◆ **Exercise goal**:
Both the line containing "聯絡我們 (565, 2346)" and the line containing "Coffee Shop Rabbi (134, 183)" belong to the span. Output exactly that span from the listing below, and nothing outside it.

Available data below:

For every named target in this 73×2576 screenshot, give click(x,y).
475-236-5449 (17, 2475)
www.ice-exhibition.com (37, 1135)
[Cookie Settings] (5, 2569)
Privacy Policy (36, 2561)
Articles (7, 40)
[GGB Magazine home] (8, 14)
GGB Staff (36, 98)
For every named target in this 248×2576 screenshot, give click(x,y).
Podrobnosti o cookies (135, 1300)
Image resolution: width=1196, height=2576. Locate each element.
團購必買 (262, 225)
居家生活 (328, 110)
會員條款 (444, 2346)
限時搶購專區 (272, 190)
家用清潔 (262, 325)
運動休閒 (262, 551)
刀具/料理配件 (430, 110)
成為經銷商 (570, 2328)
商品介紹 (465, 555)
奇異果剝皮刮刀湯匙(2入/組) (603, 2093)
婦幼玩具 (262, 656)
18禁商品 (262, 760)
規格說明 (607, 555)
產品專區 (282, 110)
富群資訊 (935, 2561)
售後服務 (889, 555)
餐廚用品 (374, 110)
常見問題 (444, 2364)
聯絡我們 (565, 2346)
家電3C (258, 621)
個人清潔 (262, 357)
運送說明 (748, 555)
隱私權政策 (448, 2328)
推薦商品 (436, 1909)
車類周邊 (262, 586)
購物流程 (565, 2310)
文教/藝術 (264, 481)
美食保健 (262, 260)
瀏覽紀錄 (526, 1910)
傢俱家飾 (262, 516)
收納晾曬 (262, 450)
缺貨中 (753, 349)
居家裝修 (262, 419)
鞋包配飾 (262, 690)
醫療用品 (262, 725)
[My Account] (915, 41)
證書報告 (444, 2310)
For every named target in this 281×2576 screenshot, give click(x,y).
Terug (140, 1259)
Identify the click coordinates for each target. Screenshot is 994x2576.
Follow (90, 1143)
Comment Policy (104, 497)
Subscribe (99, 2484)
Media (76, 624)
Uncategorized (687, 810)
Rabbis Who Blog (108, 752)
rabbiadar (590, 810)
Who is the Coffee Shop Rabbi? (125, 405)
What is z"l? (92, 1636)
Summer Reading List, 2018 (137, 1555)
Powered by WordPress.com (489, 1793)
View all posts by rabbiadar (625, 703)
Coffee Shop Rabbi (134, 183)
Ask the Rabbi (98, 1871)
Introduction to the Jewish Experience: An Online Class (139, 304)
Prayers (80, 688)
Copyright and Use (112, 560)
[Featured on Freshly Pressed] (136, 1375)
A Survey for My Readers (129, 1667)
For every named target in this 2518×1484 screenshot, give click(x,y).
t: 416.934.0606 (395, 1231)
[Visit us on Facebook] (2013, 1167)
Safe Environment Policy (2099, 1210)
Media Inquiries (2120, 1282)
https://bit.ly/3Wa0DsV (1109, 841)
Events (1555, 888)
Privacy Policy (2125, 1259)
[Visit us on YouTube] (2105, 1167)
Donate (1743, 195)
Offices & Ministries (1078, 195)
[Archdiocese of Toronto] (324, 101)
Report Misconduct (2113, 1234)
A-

End of Available data.

◆ **Result of the exercise**:
聯絡我們 (565, 2346)
家電3C (258, 621)
個人清潔 (262, 357)
運送說明 (748, 555)
隱私權政策 (448, 2328)
推薦商品 (436, 1909)
車類周邊 (262, 586)
購物流程 (565, 2310)
文教/藝術 (264, 481)
美食保健 (262, 260)
瀏覽紀錄 (526, 1910)
傢俱家飾 (262, 516)
收納晾曬 (262, 450)
缺貨中 (753, 349)
居家裝修 (262, 419)
鞋包配飾 (262, 690)
醫療用品 (262, 725)
[My Account] (915, 41)
證書報告 (444, 2310)
For every named target in this 281×2576 screenshot, give click(x,y).
Terug (140, 1259)
Identify the click coordinates for each target. Screenshot is 994x2576.
Follow (90, 1143)
Comment Policy (104, 497)
Subscribe (99, 2484)
Media (76, 624)
Uncategorized (687, 810)
Rabbis Who Blog (108, 752)
rabbiadar (590, 810)
Who is the Coffee Shop Rabbi? (125, 405)
What is z"l? (92, 1636)
Summer Reading List, 2018 (137, 1555)
Powered by WordPress.com (489, 1793)
View all posts by rabbiadar (625, 703)
Coffee Shop Rabbi (134, 183)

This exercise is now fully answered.